BACKGROUND: Inflammatory bowel disease (IBD) is a disorder in which an aberrant immune response in a genetically susceptible host, with influences from environmental factors, leads to intestinal inflammation. Vaccines against influenza and pneumococcal pneumonia are indicated for all patients with IBD, while vaccines such as hepatitis A and B, human papillomavirus, and meningococcal meningitis are only indicated for patients with specific risk factor profiles. Some vaccines are contraindicated for patients receiving immunosuppressive medications; typically, these are live or live attenuated vaccines such as measles-mumps-rubella, varicella zoster, and herpes zoster. Given the importance of ensuring patients with IBD are properly vaccinated, we designed a quality improvement project to determine the perceived barriers to ordering these vaccines and to make the process easier. METHODS: At the outset of the study, providers in our gastroenterology department who treat patients with IBD received a survey about vaccinations.
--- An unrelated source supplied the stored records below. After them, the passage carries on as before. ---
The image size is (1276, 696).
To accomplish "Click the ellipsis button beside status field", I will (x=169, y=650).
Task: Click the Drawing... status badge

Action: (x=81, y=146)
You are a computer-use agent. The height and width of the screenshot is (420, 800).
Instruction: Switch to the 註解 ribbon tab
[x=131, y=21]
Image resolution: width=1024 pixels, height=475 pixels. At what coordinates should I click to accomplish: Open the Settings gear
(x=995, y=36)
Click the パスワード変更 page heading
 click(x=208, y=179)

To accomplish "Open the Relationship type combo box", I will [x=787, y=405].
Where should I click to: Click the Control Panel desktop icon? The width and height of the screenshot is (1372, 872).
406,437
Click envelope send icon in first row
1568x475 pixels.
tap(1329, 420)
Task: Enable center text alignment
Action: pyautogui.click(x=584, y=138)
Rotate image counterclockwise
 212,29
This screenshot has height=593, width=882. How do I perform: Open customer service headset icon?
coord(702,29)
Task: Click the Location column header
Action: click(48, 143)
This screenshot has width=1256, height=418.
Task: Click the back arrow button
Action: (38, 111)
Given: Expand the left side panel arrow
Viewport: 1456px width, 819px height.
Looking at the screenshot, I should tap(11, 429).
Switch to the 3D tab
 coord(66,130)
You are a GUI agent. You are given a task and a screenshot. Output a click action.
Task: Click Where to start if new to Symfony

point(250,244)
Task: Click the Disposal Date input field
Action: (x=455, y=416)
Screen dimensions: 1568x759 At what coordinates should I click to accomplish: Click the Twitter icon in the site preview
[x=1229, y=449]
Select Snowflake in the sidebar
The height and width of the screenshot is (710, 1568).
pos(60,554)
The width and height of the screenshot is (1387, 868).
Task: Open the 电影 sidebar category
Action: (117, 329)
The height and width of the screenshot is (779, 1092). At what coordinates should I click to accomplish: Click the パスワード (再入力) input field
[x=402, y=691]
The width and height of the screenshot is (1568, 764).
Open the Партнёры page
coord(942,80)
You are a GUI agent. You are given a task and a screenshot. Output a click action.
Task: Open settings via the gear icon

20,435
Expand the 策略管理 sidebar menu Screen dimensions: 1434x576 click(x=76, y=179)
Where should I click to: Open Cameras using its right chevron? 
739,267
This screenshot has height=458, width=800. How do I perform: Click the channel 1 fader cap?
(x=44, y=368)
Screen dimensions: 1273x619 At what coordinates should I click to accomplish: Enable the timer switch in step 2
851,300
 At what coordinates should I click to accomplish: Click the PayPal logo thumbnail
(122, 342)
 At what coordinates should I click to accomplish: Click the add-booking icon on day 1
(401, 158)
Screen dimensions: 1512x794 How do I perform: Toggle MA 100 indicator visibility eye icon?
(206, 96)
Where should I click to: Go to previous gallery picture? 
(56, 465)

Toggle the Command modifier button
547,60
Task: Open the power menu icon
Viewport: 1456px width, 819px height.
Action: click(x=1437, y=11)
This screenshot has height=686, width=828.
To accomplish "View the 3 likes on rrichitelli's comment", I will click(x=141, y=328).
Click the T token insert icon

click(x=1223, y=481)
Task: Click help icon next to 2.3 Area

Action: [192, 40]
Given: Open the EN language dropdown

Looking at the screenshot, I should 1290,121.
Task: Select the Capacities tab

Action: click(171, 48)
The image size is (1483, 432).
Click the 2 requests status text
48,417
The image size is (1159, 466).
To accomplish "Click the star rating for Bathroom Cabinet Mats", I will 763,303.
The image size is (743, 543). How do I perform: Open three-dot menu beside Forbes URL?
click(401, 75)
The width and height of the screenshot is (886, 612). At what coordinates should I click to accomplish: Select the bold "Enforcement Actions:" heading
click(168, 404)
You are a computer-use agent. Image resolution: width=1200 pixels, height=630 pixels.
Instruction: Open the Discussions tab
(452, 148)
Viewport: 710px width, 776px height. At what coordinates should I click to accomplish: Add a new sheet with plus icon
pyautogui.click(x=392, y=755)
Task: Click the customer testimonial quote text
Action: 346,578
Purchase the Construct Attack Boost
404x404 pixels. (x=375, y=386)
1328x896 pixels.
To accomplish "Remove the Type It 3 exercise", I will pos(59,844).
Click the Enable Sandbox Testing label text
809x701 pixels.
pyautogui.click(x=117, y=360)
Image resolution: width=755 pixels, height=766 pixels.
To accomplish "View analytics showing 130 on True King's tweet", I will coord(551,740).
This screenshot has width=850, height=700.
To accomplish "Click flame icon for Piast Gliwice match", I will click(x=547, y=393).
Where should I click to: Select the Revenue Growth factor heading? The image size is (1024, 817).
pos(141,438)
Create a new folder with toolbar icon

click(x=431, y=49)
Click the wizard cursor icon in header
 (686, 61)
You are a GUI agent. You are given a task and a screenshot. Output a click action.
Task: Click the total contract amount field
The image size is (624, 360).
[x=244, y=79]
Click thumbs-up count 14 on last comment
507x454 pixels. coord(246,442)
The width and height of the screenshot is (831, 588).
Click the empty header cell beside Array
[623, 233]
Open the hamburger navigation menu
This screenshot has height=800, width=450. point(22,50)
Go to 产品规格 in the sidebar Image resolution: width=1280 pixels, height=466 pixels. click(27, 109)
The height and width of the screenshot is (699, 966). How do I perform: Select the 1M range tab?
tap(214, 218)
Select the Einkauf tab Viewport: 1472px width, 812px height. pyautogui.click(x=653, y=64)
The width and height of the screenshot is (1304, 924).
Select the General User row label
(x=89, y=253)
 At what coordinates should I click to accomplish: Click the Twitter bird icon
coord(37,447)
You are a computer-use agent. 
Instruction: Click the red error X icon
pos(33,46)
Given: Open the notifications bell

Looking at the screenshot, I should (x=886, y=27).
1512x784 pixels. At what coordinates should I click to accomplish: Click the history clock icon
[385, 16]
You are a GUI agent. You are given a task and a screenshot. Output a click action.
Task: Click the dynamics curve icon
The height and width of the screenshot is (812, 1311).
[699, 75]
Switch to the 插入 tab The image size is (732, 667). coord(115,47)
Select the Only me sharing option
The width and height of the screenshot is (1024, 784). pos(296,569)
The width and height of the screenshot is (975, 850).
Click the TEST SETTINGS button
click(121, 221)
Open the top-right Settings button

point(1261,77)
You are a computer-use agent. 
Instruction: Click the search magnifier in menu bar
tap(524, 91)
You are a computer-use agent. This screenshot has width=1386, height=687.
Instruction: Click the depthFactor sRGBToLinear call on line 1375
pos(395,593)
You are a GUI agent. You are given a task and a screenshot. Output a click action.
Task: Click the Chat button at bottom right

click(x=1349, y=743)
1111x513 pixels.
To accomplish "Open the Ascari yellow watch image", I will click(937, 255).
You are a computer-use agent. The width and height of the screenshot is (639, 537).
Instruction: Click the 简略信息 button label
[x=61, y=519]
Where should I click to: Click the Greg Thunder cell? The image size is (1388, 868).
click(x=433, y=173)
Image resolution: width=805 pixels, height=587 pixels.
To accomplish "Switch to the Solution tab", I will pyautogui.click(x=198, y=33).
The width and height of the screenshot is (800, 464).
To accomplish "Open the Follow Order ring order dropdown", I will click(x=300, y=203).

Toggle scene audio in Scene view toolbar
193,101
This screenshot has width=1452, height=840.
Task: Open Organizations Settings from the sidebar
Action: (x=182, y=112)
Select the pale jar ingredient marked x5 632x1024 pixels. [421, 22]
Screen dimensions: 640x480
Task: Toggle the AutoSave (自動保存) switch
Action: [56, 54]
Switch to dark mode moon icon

Based on the preintervention survey responses, we created an order panel in our electronic medical record (Epic Systems Corporation) to facilitate vaccination ordering. This order panel prompted physicians to order the vaccinations and informed them of contraindications. At the end of the 2-month implementation period, we distributed a second survey to assess the utility of the order panel. RESULTS: Respondents generally agreed that the Epic SmartSet order panel made vaccinations easier to order, ensured physician confidence in ordering vaccinations, was helpful for use in practice, made the clinic more efficient, and reminded physicians which vaccinations are contraindicated because of immunosuppression. Respondents were divided regarding whether a greater number of patients with IBD were actually receiving vaccinations after the order panel was implemented. CONCLUSION: We used the order entry function in Epic to facilitate vaccination ordering for patients with IBD. Our results indicate that the order panel we built made ordering vaccinations easier and more efficient compared to the previous process. We hope this order panel promotes improved patient care and becomes a future area of study for how Epic and other electronic health records may be used.